(Saved entries)
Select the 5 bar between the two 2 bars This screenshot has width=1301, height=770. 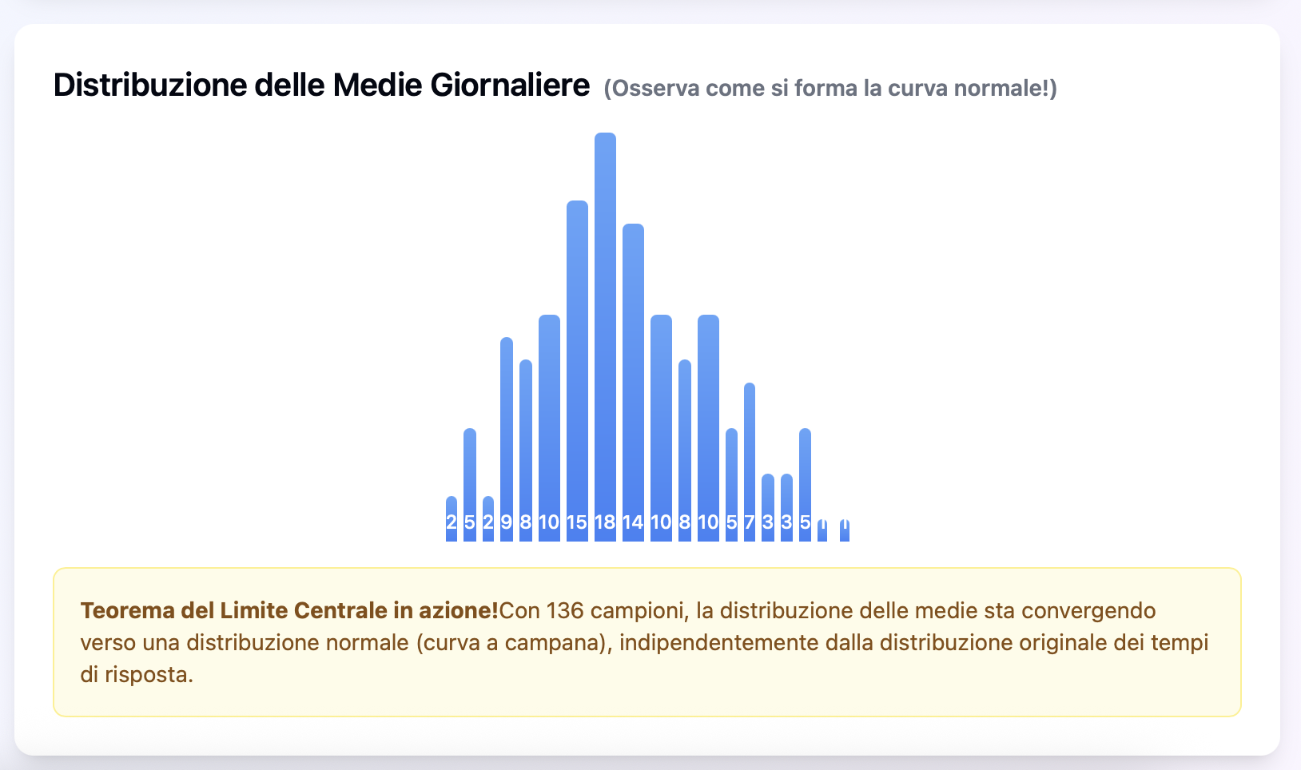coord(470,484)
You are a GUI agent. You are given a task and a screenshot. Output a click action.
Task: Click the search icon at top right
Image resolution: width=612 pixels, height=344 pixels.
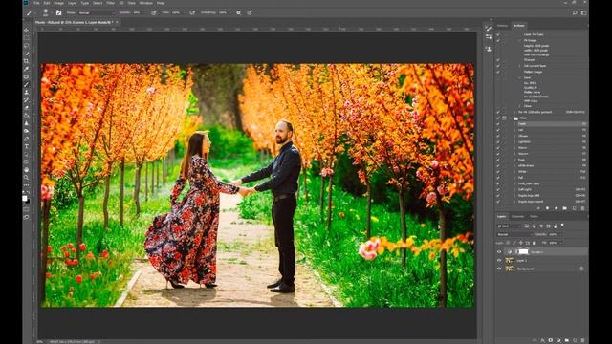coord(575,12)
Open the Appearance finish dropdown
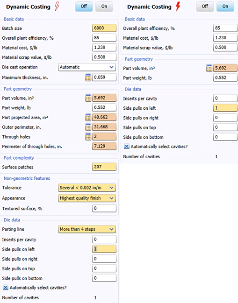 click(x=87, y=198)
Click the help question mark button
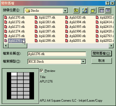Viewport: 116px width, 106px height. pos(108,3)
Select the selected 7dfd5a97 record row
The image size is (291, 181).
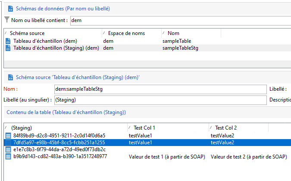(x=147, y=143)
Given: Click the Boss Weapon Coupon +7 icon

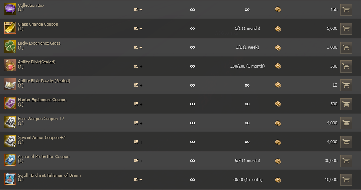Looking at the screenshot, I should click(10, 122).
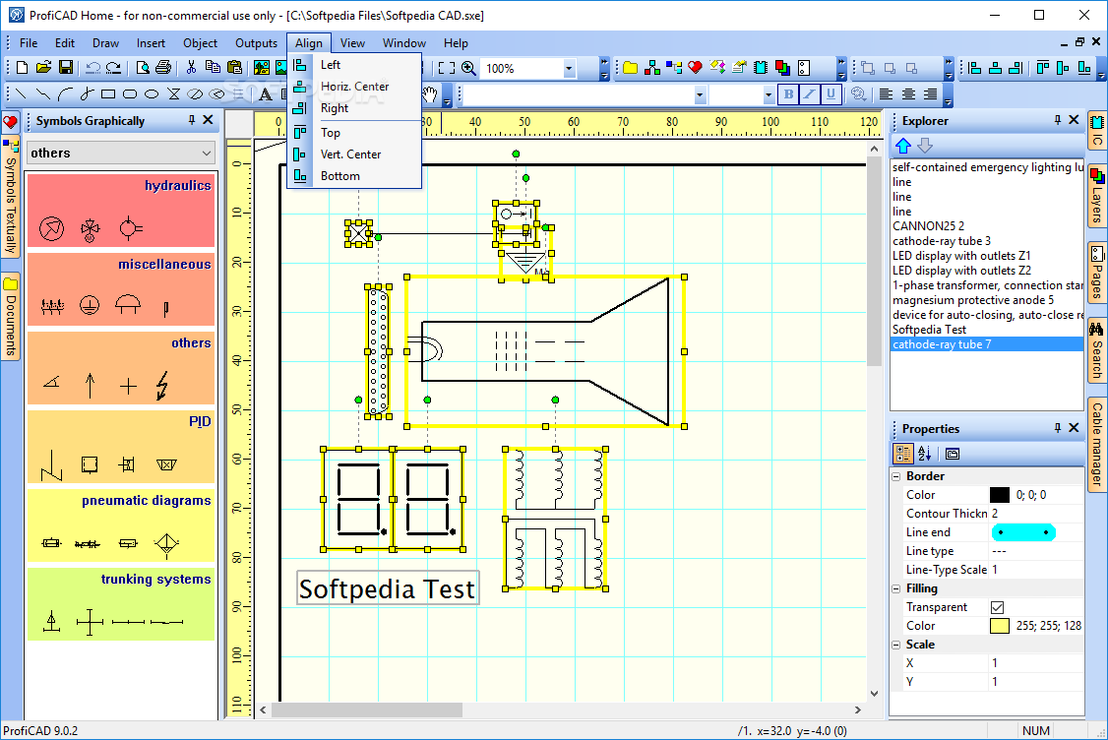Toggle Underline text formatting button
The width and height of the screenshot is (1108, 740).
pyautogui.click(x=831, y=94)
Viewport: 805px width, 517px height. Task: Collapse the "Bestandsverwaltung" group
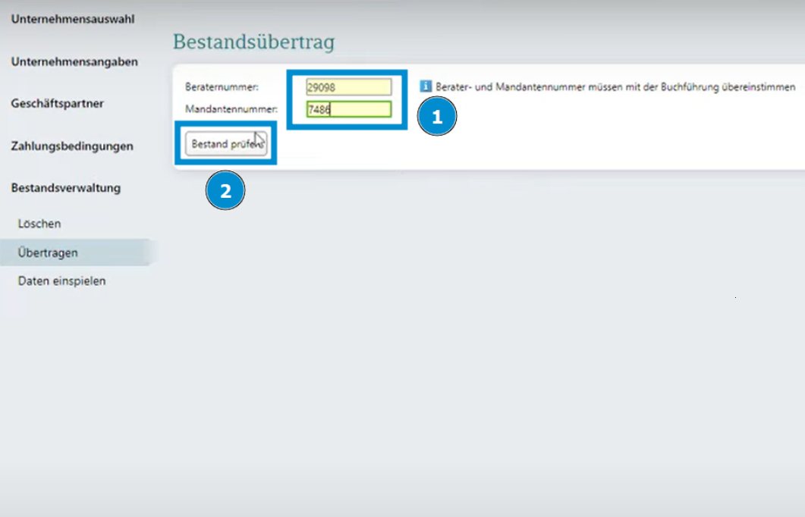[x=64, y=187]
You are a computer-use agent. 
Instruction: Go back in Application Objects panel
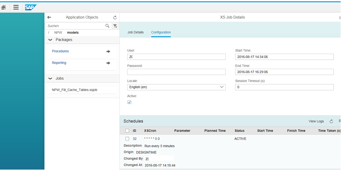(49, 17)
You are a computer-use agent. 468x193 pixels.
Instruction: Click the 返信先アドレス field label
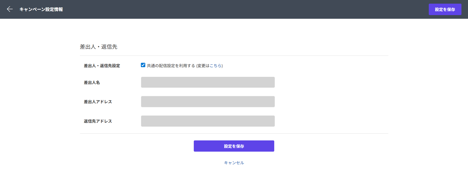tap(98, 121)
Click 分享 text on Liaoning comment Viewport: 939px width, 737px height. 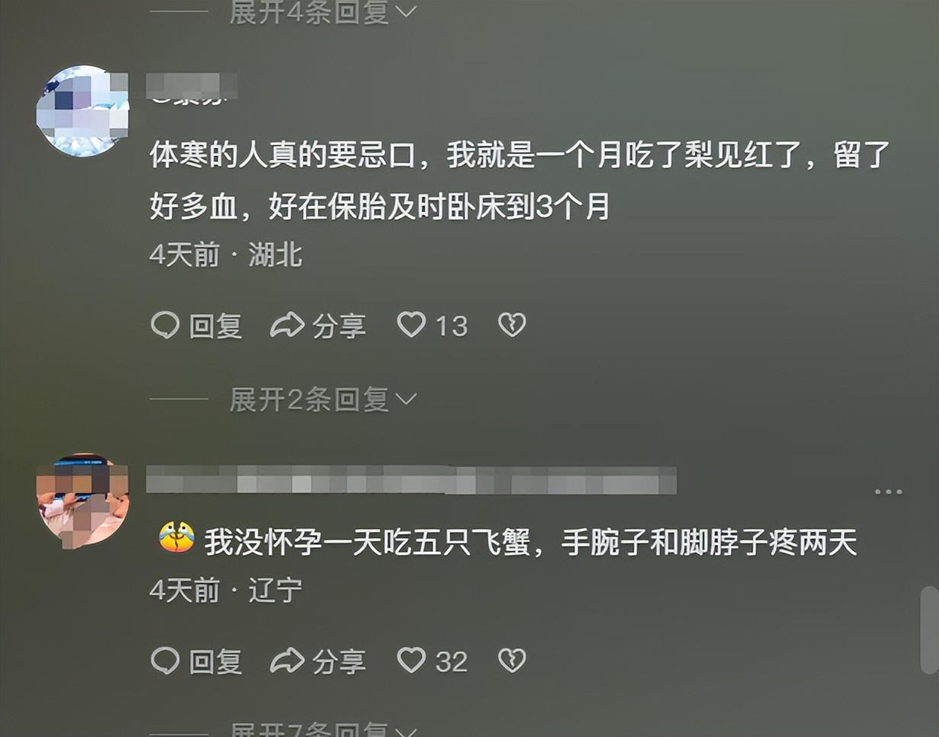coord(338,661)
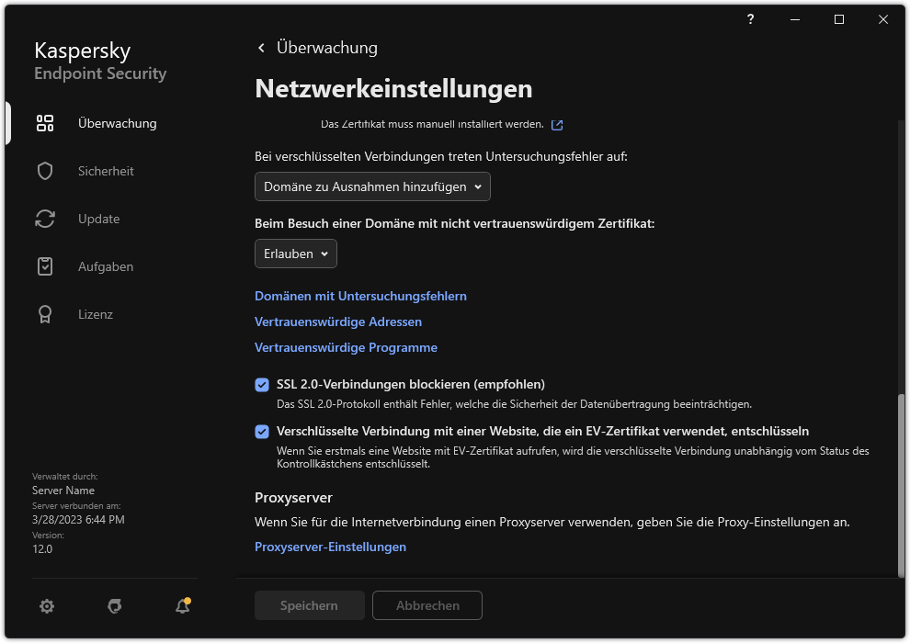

### WHAT NEEDS TO BE DONE
Wherever the string "computer" occurs in the records, copy the line it is in.

### ANSWER SPACE
You are a computer-use agent. 
You are a computer-use agent. 468x193 pixels.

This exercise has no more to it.